In vivo efficacy tests of parthenolide fungicides formulated as in example 2 against several phytopathogens:

the test is carried out in a greenhouse cement pond of plant research institute of Chinese academy of sciences of Jiangsu province, the tested crop is rice, no chemical bactericide is used in the cement pond, and the tested objects are rice bacterial leaf blight and rice bacterial streak germ.

The experimental method comprises the following steps:

the test agents were parthenolide fungicides formulated in accordance with example 2, diluted with tap water to concentrations of 50, 100 and 200 μ g/mL, and clear water as a blank control, all of which were sprayed using a knapsack sprayer. The bacterial suspension of pathogenic bacteria is used for artificial inoculation one day before the medicine is taken, the medicine is sprayed for the second time 7 days after the medicine is taken, and after the control is fully developed, the disease condition is investigated and the control effect is calculated.
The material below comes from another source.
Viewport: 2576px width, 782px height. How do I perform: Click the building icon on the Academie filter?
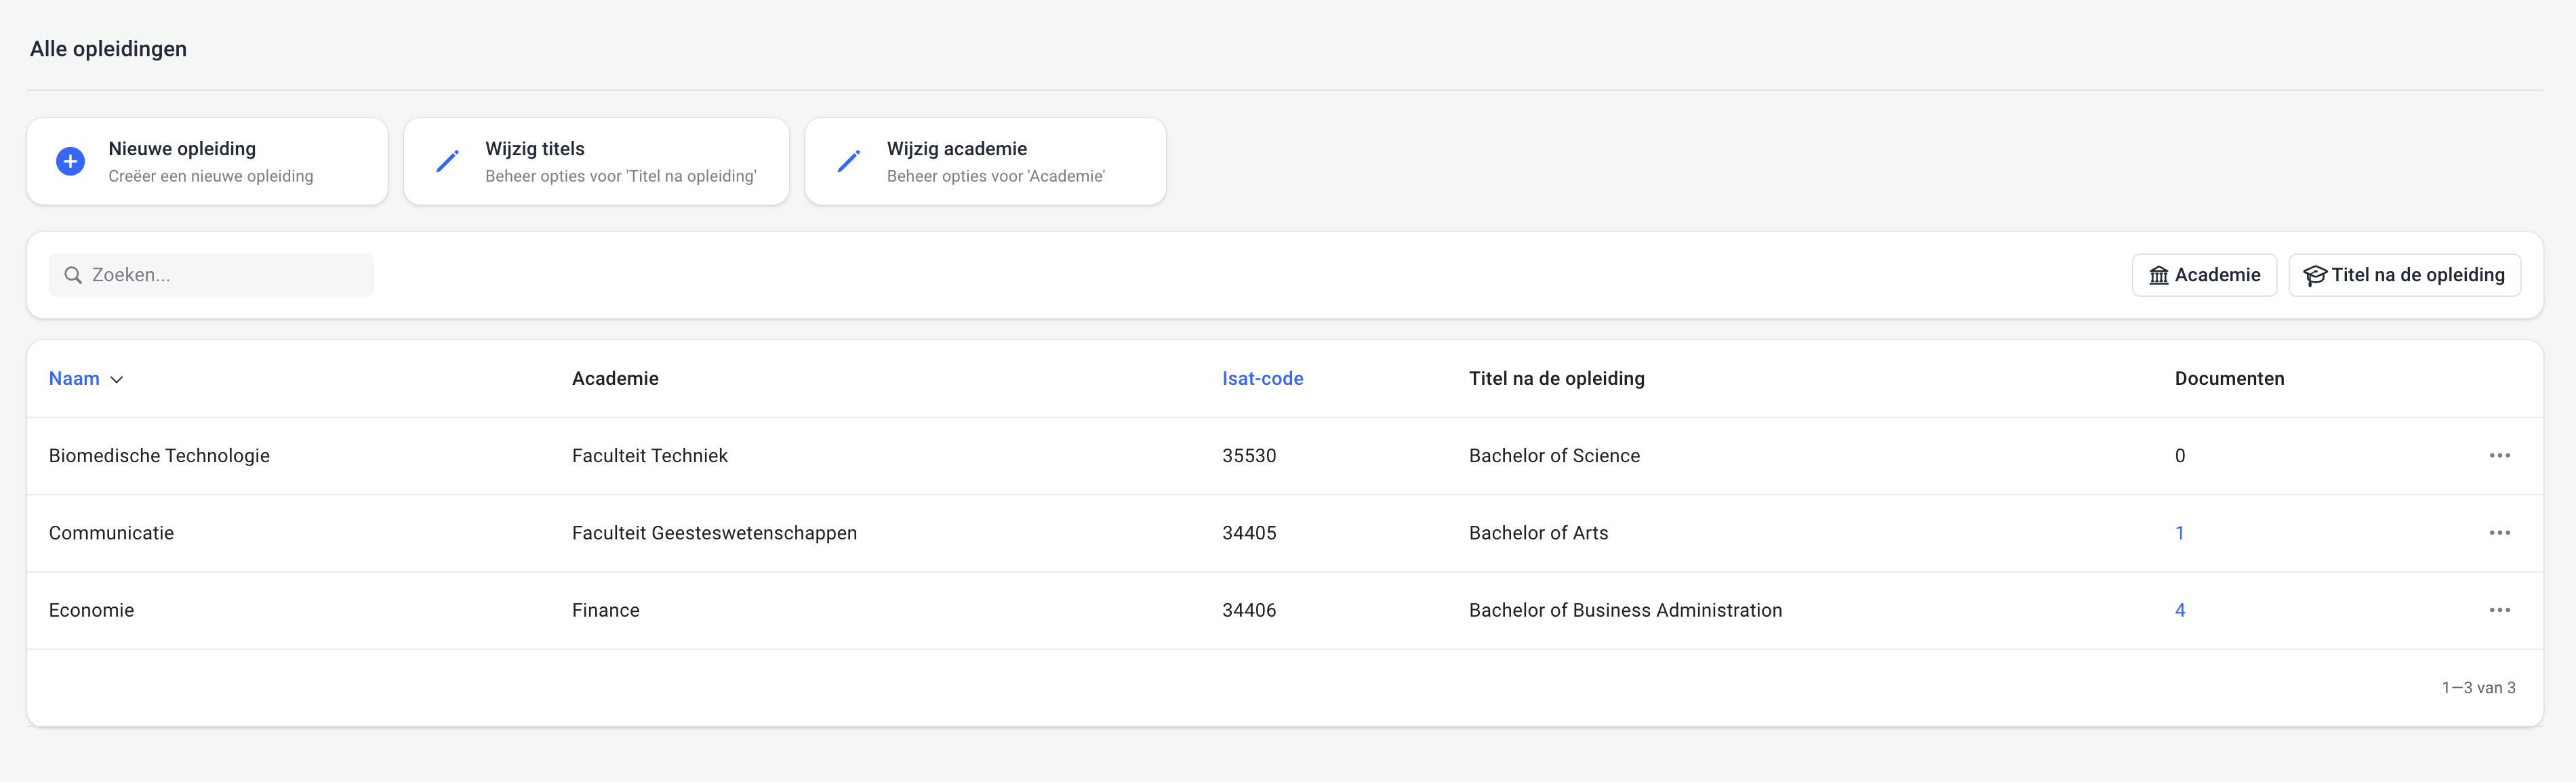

The test result shows that: under the treatment of the test agent, the bactericide with each concentration has no adverse effect on crops and grows normally. The aqueous emulsion prepared according to the embodiment 2 has good control effect on bacterial blight and bacterial streak of rice. The control effect on bacterial blight of rice is more than 85% and the control effect on bacterial streak of rice is more than 75% under the using dosage of 200 mu g/mL.

Claims

1. Application of parthenolide in preventing and treating bacterial leaf streak of rice.